### [Requirements]
A. Answer these questions from the transcript below, one line each:
(i) Which chapter of 1 Chronicles does Denise cite?
(ii) According to Denise, what did Nathan say to David?
(iii) What does Denise say the Tabernacle was made of?
B. Translate this sentence from the transcript below into Spanish: "Are you saying that David is lying to Solomon?"
C. Write out, word for word, the stretch of the transcript below from "Denise: No, heavens" through "which was skin.".

### [Passage]
* * * * * * *
Denise: So I would go back to the first one because the third becomes moot and with the second I've got a point on that but then I go back to the first. So when you really drill down on who's saying what to whom, it's David saying to Solomon that God said. But you don't see ever it saying God said. You just see David running with zeal and then adding a little bit more to it like, "Did he say you can't eat it? No we can't even touch it." Just like that add-on, add-on. So 1 Chronicles 22, David says to Solomon that God said to David.

Steve Gregg: Wait a minute. Are you saying that David is lying to Solomon?

Denise: No, heavens no. Not lying at all. He so originally his heart and his zeal said to Nathan, "I've got this thing in my heart and I'm going to build it." And so and Nathan said, "Go for it," because of course you just you're encouraging.

Steve Gregg: Yeah, I know and we can't really tell that whole story now because my lines are full. But so the point you're making is that you don't think God did instruct Solomon to make the temple.

Denise: Well for you just we'll put a pin in it. Go back and find because God was meticulous with his descriptive and prescriptive to Moses on what to do. And then think about the New Testament, look at how Tabernacle is used by the apostles and by Jesus versus Temple. Think about the Temple, what it was, was built with foreign money by slaves, it was stone, it was it was copied after the culture of the day versus the Tabernacle which was skin.

Steve Gregg: Okay, so so it sounds like you're saying when David said that God revealed by revelation the plans for the first temple and gave them to Solomon, that David was actually not really telling the truth about that. That he was kind of lying.
* * * * * * *
### [Stored data]
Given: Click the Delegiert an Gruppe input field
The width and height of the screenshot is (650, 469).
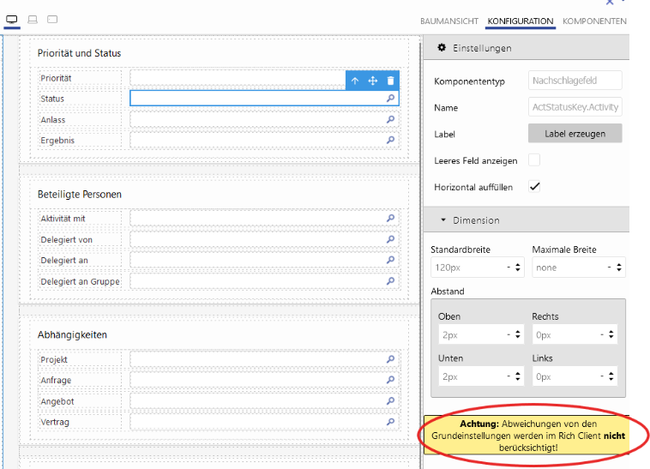Looking at the screenshot, I should click(x=257, y=281).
* * * * * * *
### [Responses to the exercise]
A.
(i) Chapter 22
(ii) "Go for it."
(iii) Skin

B. ¿Está diciendo que David le está mintiendo a Salomón?

C.
Denise: No, heavens no. Not lying at all. He so originally his heart and his zeal said to Nathan, "I've got this thing in my heart and I'm going to build it." And so and Nathan said, "Go for it," because of course you just you're encouraging.

Steve Gregg: Yeah, I know and we can't really tell that whole story now because my lines are full. But so the point you're making is that you don't think God did instruct Solomon to make the temple.

Denise: Well for you just we'll put a pin in it. Go back and find because God was meticulous with his descriptive and prescriptive to Moses on what to do. And then think about the New Testament, look at how Tabernacle is used by the apostles and by Jesus versus Temple. Think about the Temple, what it was, was built with foreign money by slaves, it was stone, it was it was copied after the culture of the day versus the Tabernacle which was skin.